**DOCUMENT SECTION:**
It has been a couple of years since the last Top 10 tasting of Pinot Noir at Winefolio Towers. The winner that time was from Terra Sancta – their Jackson’s Block Pinot Noir. You might notice that familiar name in our list again this year. Not quite the victor, but put up a solid performance in defence of the title.
Again we had entries from across the country. Marlborough as a region has emerged as a real contender for fine Pinot Noir over the last few years. They’ve always had some great sites – and that I think is key there – perhaps in the past Pinot has been planted in locations that didn’t really suit it, and with clones that didn’t work out too well. Elsewhere in South Island – Nelson, Kaikoura and North Canterbury are making some lovely examples. North Canterbury has the influence of limestone, and the standard of Pinot from this under-rated region is always high.

**WRITTEN PROBLEM:** In the Pinot Noir tasting piece, which wine won the previous Top 10 tasting?

**RECORD LIST:**
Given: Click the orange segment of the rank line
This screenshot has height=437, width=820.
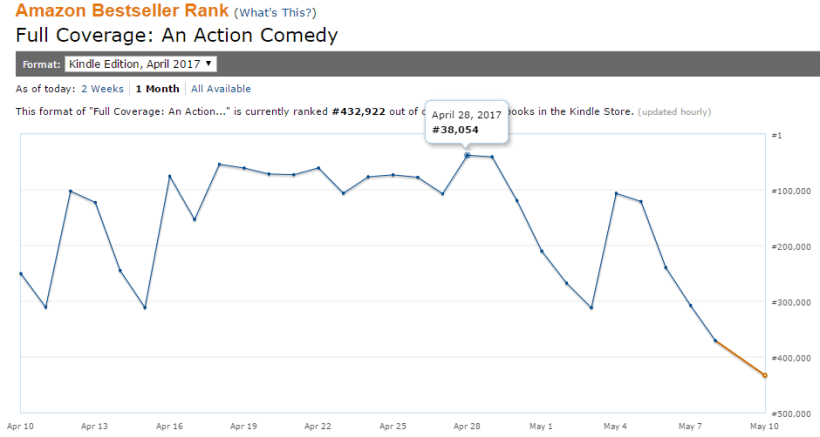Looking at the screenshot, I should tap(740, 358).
---
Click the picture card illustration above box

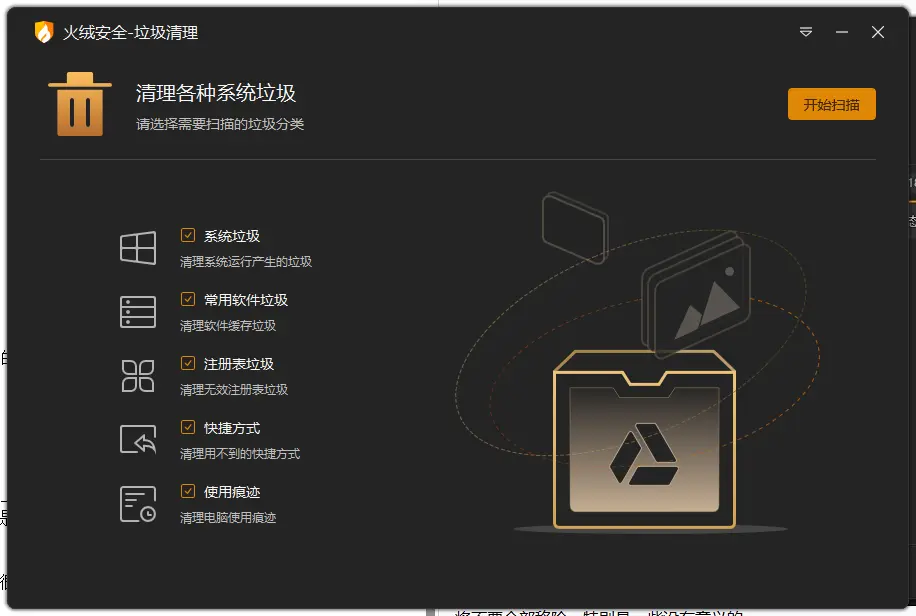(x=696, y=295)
--
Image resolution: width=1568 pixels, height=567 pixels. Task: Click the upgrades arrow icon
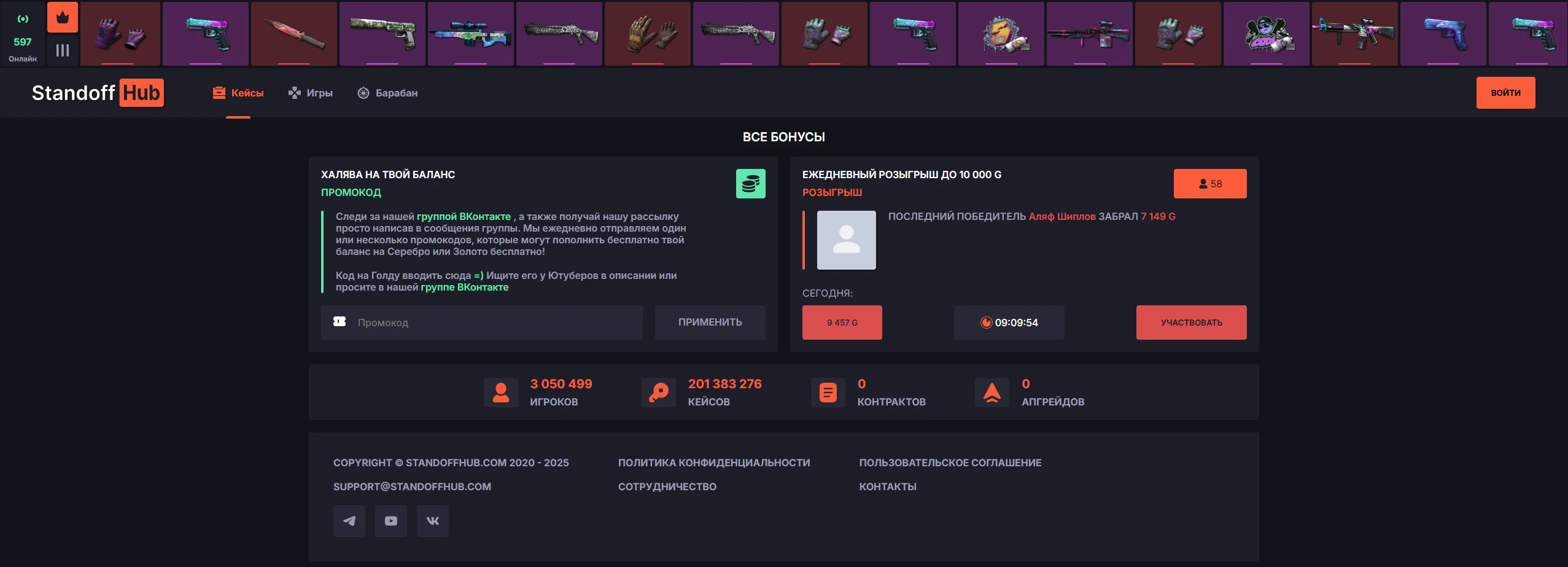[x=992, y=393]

**ANSWER TO THIS TASK:** Terra Sancta's Jackson's Block Pinot Noir.